I am glad to share with you the eighth edition of our yearly focus on the state of European FoodTech. This has been quite a journey for Europe’s FoodTech (as well as for us at DigitalFoodLab). You can download the report here and register for our upcoming webinar on the state of FoodTech investments (in Europe and globally) on the 30th of April (11:30 CET).

When we started releasing this report, our main frustration was how small the European ecosystem was, notably in comparison with the rest of the world. Less than a billion euros was invested each year, and then mostly in restaurant delivery startups. Now, even in the current context, investments in FoodTech are much higher, and more importantly, from our point of view, Europe is now a leading hub in this ecosystem.

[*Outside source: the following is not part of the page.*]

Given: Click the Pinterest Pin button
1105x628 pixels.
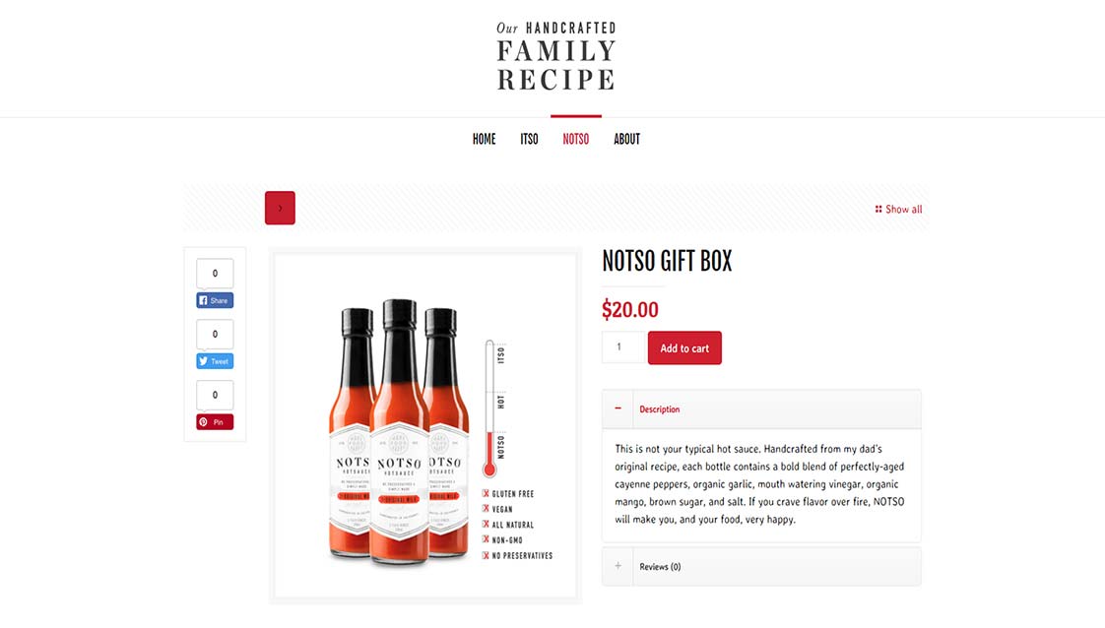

In 2024, European Food Tech startups raised €4.1B, only 2% less than the €4.2B raised a year before. Investments finally stabilised after a 57% drop from 2021’s highs.

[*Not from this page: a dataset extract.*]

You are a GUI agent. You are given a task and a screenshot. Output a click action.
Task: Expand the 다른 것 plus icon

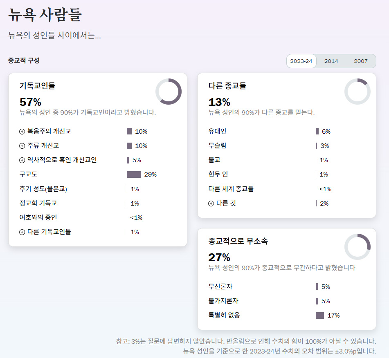tap(211, 204)
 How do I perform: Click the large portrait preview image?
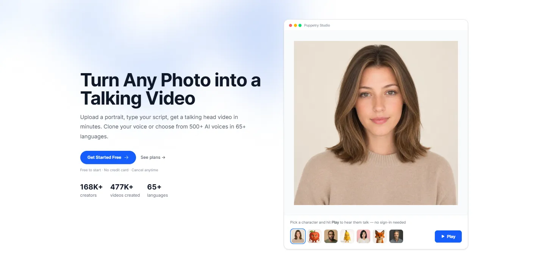point(376,123)
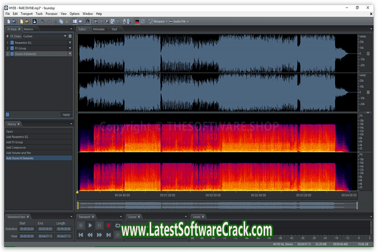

Let’s be clear: that’s still a decrease and without any rebound in sight. However, if we compare Europe’s FoodTech situation to that of the rest of the world, we should note that investments are much less than what we observed elsewhere. Compared to 2021 levels, European FoodTech investments dropped only by 57% compared to 72% globally. Europe has hence strengthened its position as a leading hub, with 28% of the global funding going to startups established there.
On a less positive note, we observed a decline in the number of deals, notably in early-stage startups.

The German and Dutch ecosystems fared particularly well due to a handful of megadeals into delivery startups. Also, the Nordic ecosystems (notably Finland’s) died particularly well due to a combined wave of investments in aquaculture and alternative proteins.

While funding for new proteins (from plant-based to cellular agriculture) is plummeting globally, we observed an almost 20% increase in Europe. Many of Europe’s alternative protein startups are indeed extremely well-positioned in trends like cacao, sugar, and fat alternatives.
With this decrease in early-stage funding and startup creation, and beyond an eventual bounce back in funding, what will be key for the future will be the ability to make FoodTech attractive again to entrepreneurs and investors.